Let’s face it – having rodents in your home is a genuine cause for concern. Rodents (mice, rats, squirrels, etc) can cause all sorts of damage to both your home and your family. They can contaminate food, chew through papers and documents, damage electrical wiring putting you at risk for fire, and spread diseases.

While rodents can often slip into your home undetected, it usually doesn’t take very long for them to make their presence known. Telltale signs of rodents in your home include small dark droppings along walls or near food sources; chewed holes in boxes and bags of food; rub marks or gnawed areas along baseboards; small nests of shredded paper or wood under cabinets; and the sound of scratching or scurrying in the walls, especially at night.

Once a rodent infestation is established, they can be very difficult to eliminate. That’s why prevention is key. Here are 8 DIY rodent proofing techniques you can use in your home.

1. Seal entry points

Keeping pests out is the ultimate goal of rodent proofing. Inspect the foundation and walls of your home to identify any cracks or holes that could be potential entry points. Any crack greater than 1/4″ needs to be repaired. This is especially important in the fall months when rodents will seek shelter from the cold to overwinter. Seal your foundation cracks with masonry repair material. Make sure to inspect joints around windows and doors, as well. Check weatherstripping and screens to make sure they are in good repair. Inspect your roof and make sure shingles are secure and undamaged. Cap chimneys to prevent animals from using them for access.

2. Don’t feed the birds

Rodents love the seed and grain that is found in birdseed. This is why you see squirrels helping themselves to food from your bird feeders. Clean up any spilled birdseed from underneath your feeders. Keep feeders as far away from the house as possible. Store birdseed in sealed containers made of either plastic or metal.

=== INFORMATION PROVIDED ===

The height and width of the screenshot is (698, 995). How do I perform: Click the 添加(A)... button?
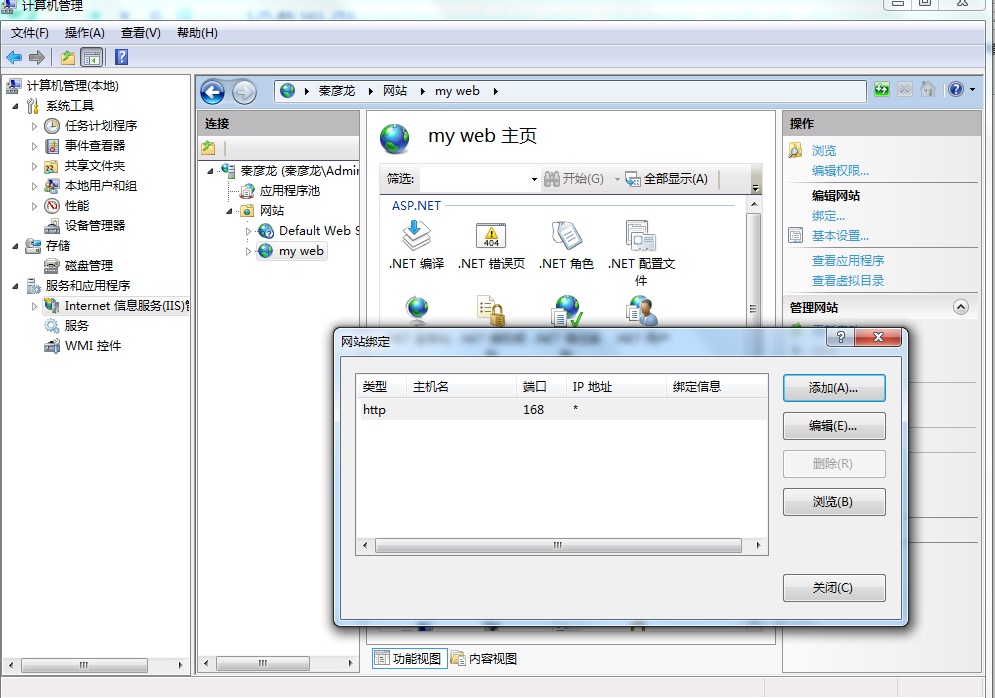833,388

=== EXERCISE PROMPT ===
Can you carry on the article about rodent-proofing a home, picking up after its last sentence? The material has nothing to do with the rodent-proofing text.

=== ANSWER BELOW ===
3. Store your pet food

Keep cat, dog, and bird food stored in sealed containers versus regular bags or boxes. Keep it stored high above the floor on shelves. Don’t leave pet food and water out overnight.

4. Seal your garbage

Use garbage cans that have tightly sealing lids. Dispose of your garbage regularly. Keep your trash cans cleaned often. Store them as far away from your home as possible.

5. Clean up your landscaping

Shrubs and plants that butt up to your home can provide cover for rodents to hide and to access cracks in your foundation undetected. Keep shrubs planted at least 3 feet away from foundations. Soil levels should also be kept low enough that mice can’t squeeze up behind the siding on your home. Tree branches that hang over or touch your roof or the sides of your home can also provide an avenue of travel for rodents. These should be trimmed back regularly. Keep your grass cut short.

6. Keep dry goods sealed

Rodents can easily chew through bags and containers that are used to hold dry goods like flour, sugar, and others. These foods should be kept in tightly sealed containers made of either plastic or metal and stored high on shelves or in the refrigerator.

7. Keep it clean

Rodents will capitalize on any food source available to them in your home. Clean up spills and crumbs immediately from countertops and floors. Sweep, mop, dust, and vacuum regularly, especially in areas where food is prepared or consumed. Don’t leave dirty dishes out overnight in the sink.

8. Keep doors closed

Rodents will take advantage of any opening to gain entrance to your home. Get in the habit of closing your garage door immediately after entering and exiting the garage. Keep the side doors closed, as well. Keep patio doors and basement windows closed when possible or covered with screens. Don’t leave garage doors open overnight.

Rodents are resilient. Don’t rely on eliminating a rodent infestation once it is there; focus instead on preventing them in the first place. If you suspect you have a rodent problem, contact a professional pest control company who can provide you with a thorough inspection and treatment plan, along with a prevention plan going forward.